Disruptive families face rehousing in caravans
Anti-social families who persistently behave badly and intimidate their neighbours face being moved out of their local authority homes and into caravans in isolated parts of the city, under a tough new scheme being introduced in Amsterdam in the new year.
City mayor Eberhard van der Laan has backed the zero-tolerance plan, and a team of city hall officials has already begun identifying the worst offenders – who will be warned that unless their disruptive behaviour improves, they face eviction and rehousing in caravans “with minimal services”.
The scheme is already being compared to a controversial proposal last year by right-wing leader Geert Wilders to set up “tuigdorpen” or “scum villages” for repeat offenders in each province – from which they would be allowed to return only after working or studying for at least a year.
“Put all the trash together – and leave normal people alone,” Mr Wilders declared at the time.
Last night, a spokesman for Mr van der Laan, a former Labour Party minister, rejected the “scum villages” comparison and denied that the plan would create ghettos of uncontrollable troublemakers on the outskirts of the Dutch capital that would inevitably become no-go areas.
“We have learned from the past, and so we’re well aware that while a neighbourhood can usually deal with one problem family, if there are any more living together in close proximity the situation has a tendency to escalate,” said the spokesman, Bartho Boer.
“On the other hand, the aim of this scheme is not to reward people who behave badly with a brand-new, five-room home with a south-facing garden.
“This is supposed to be a deterrent.
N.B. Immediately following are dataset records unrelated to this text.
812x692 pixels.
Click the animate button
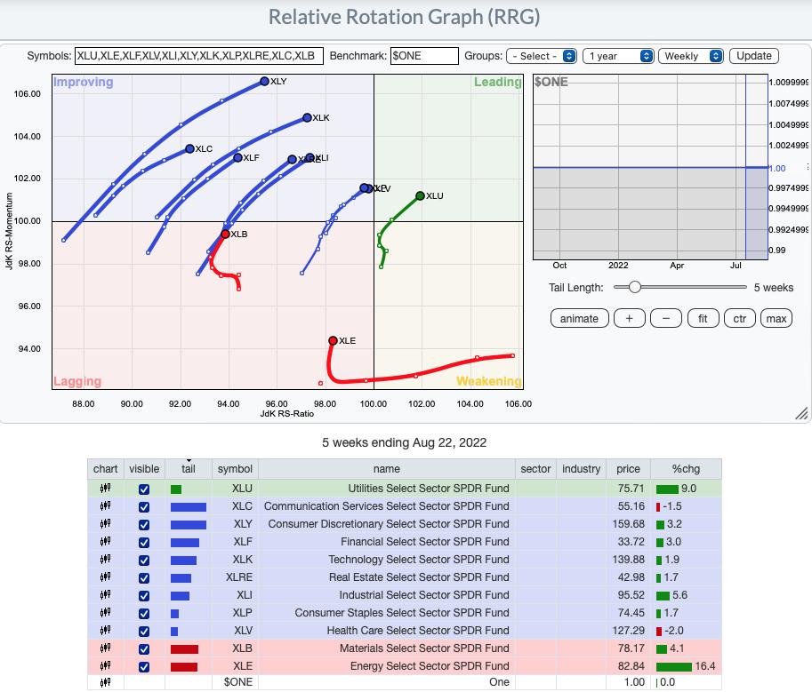point(580,318)
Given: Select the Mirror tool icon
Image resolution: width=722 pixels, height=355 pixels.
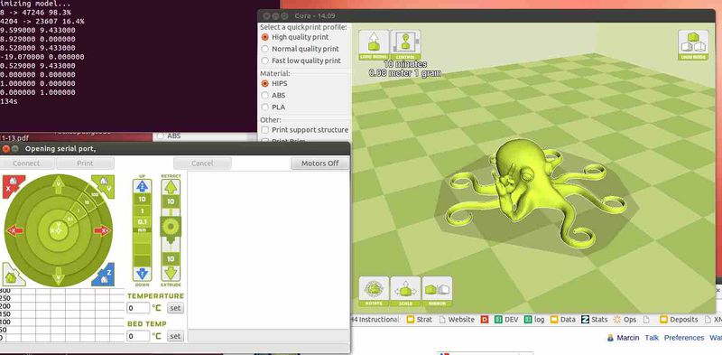Looking at the screenshot, I should coord(437,292).
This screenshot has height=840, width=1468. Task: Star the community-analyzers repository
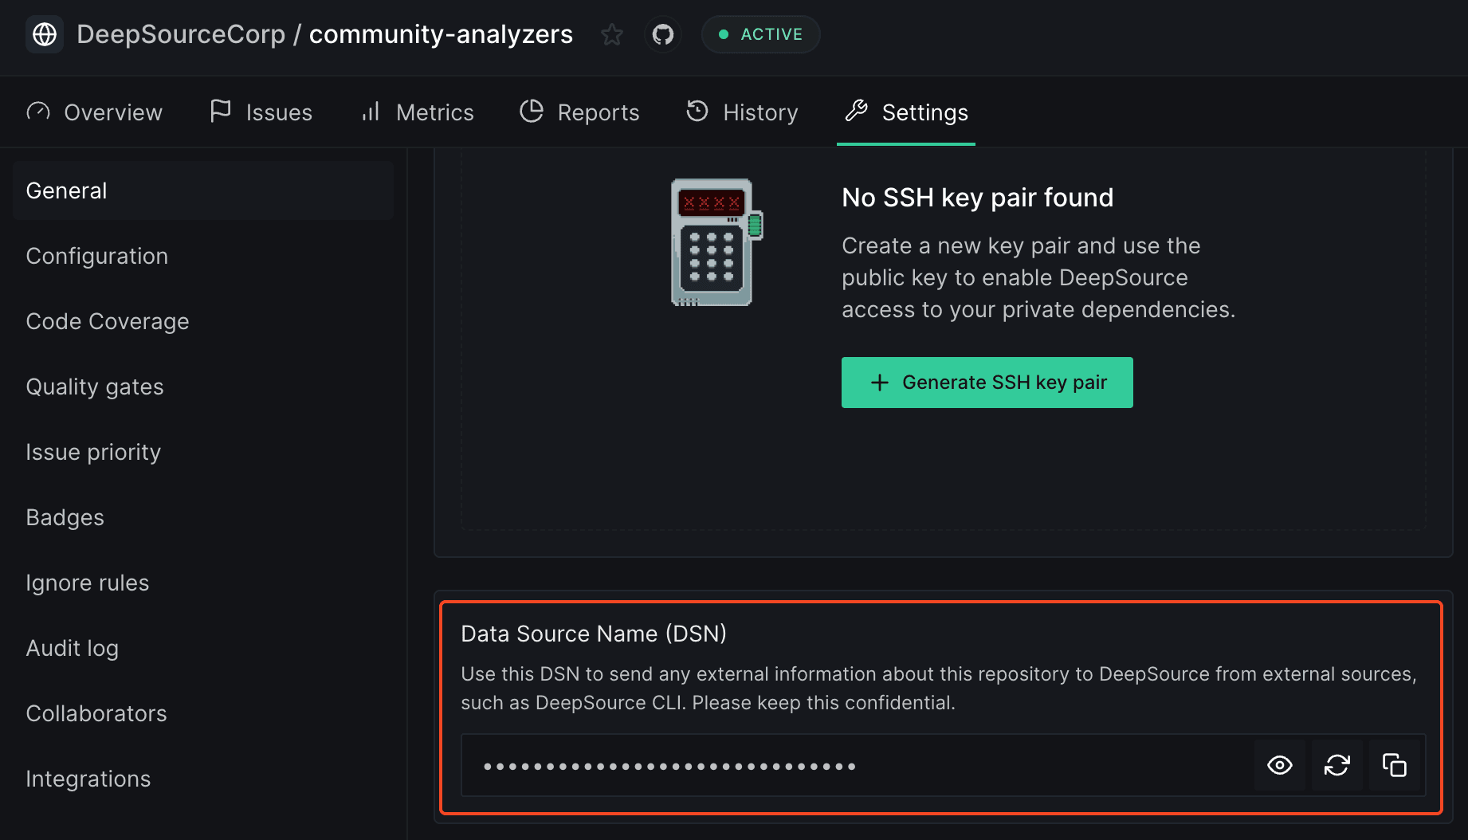pos(611,34)
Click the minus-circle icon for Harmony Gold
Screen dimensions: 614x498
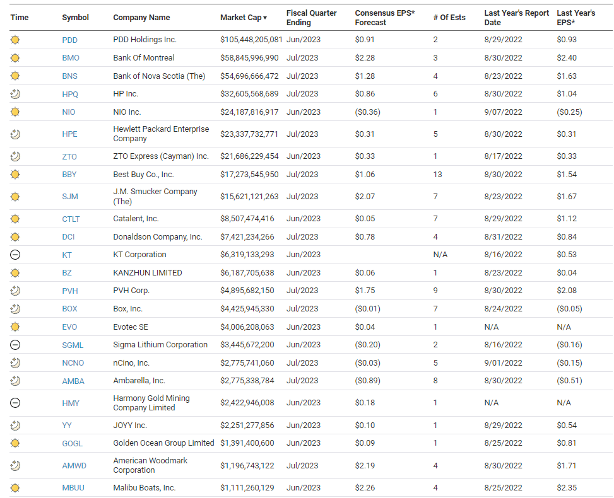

It has to work.” He said that families moved into the caravans would remain living there under the constant supervision of the police and social workers for an initial period of at least six months.
In tandem with the threat of eviction, he said the city was investing €1 million in tackling neighbourhood intimidation, including a new complaints hotline allowing victims of intimidation to report problems without fear of reprisals.